> **YOUR TASK**: Reproduce the entries exactly, but keep the pictures out of the copy.

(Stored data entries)
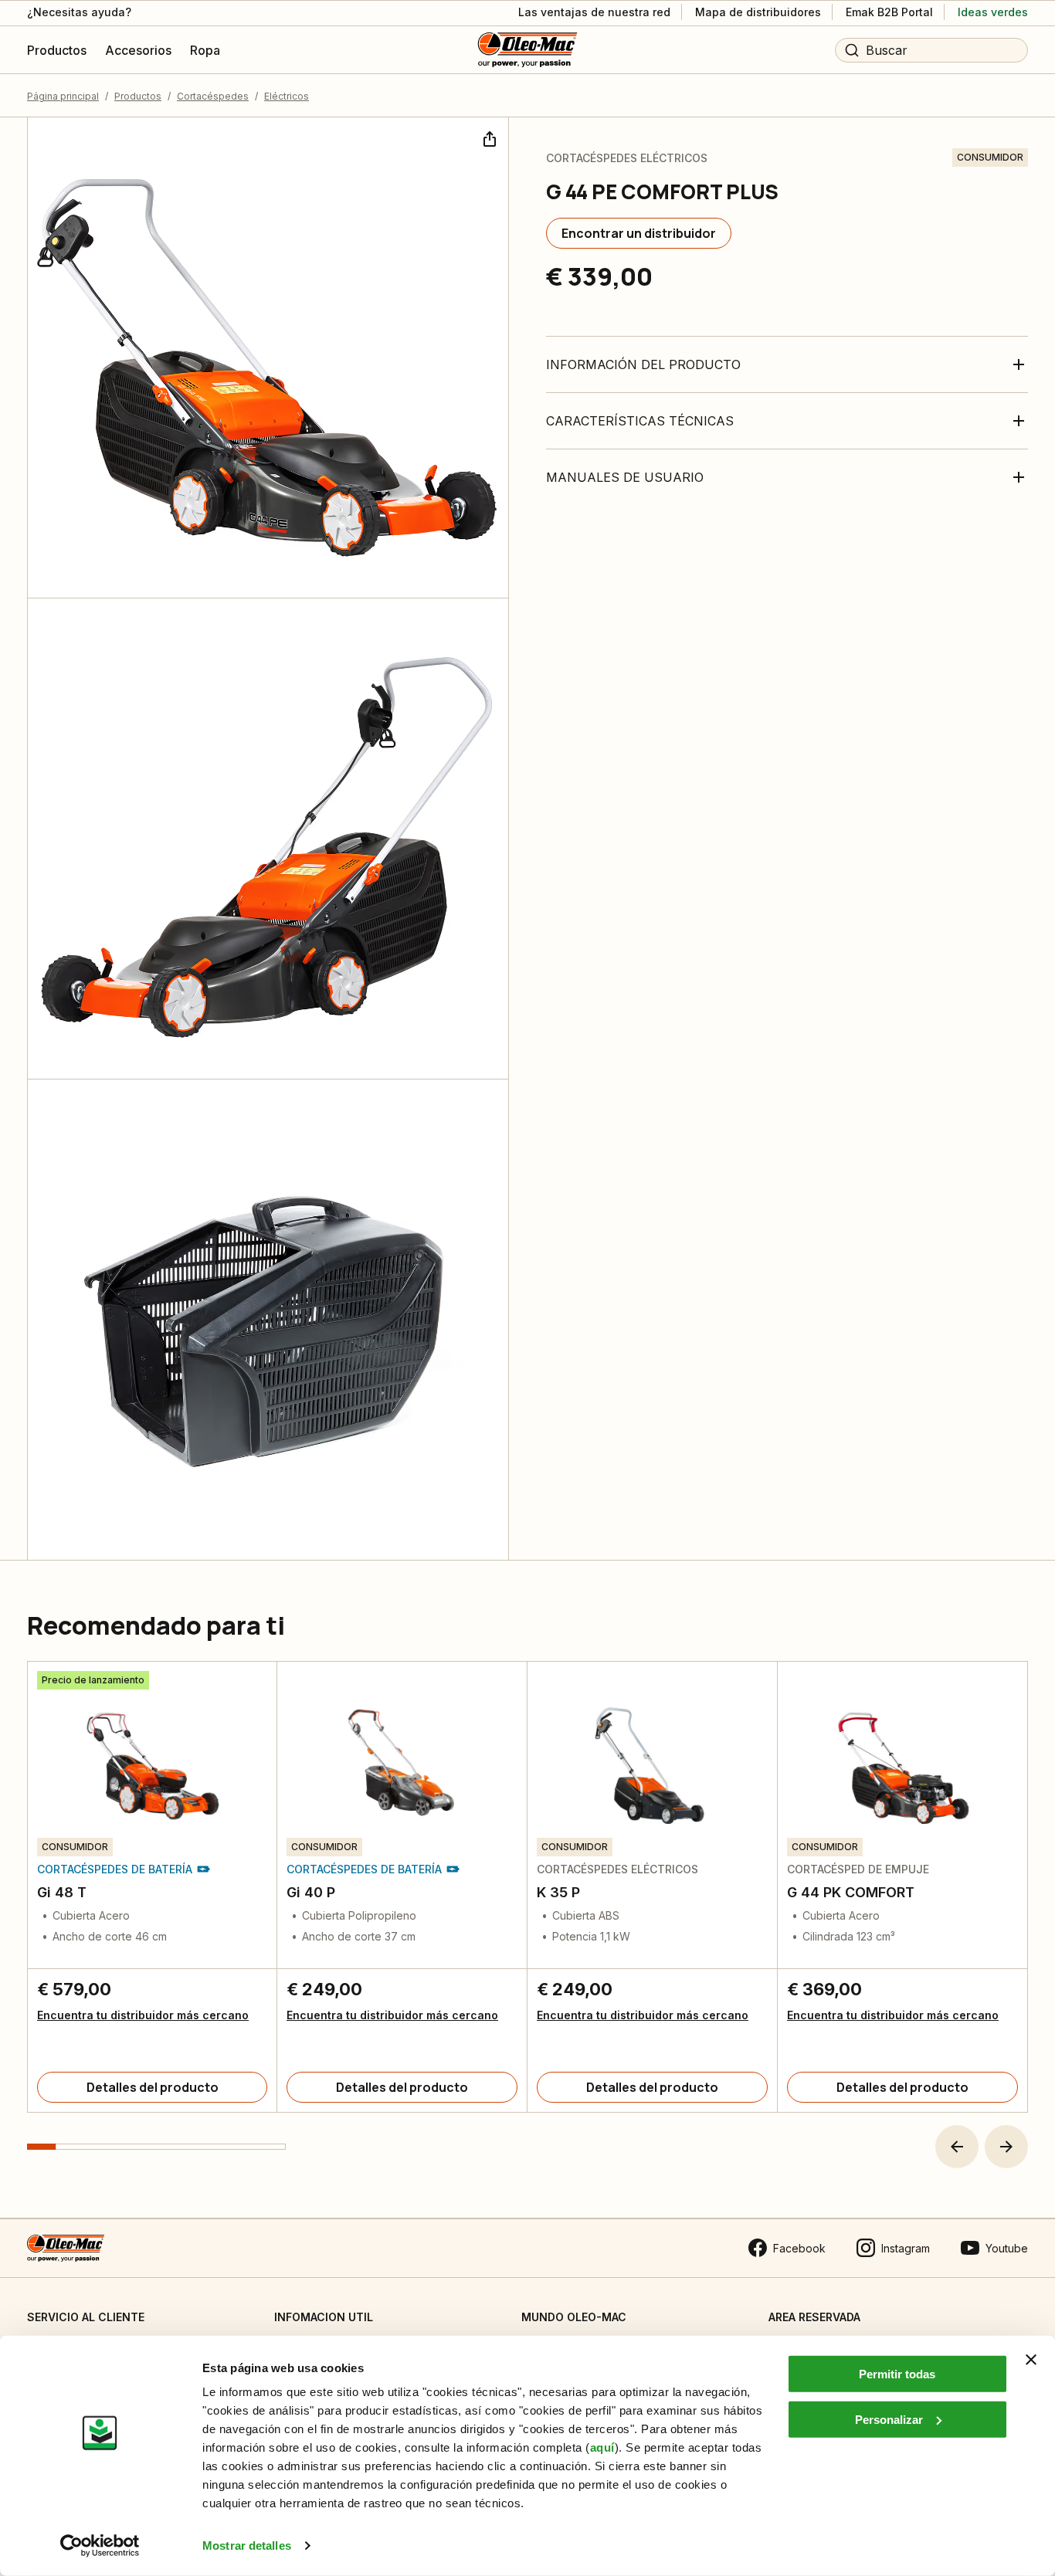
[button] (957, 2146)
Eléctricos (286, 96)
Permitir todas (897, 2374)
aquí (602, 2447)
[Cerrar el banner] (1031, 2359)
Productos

> **SOLVED PROBLEM**:
[button] (957, 2146)
Eléctricos (286, 96)
Permitir todas (897, 2374)
aquí (602, 2447)
[Cerrar el banner] (1031, 2359)
Productos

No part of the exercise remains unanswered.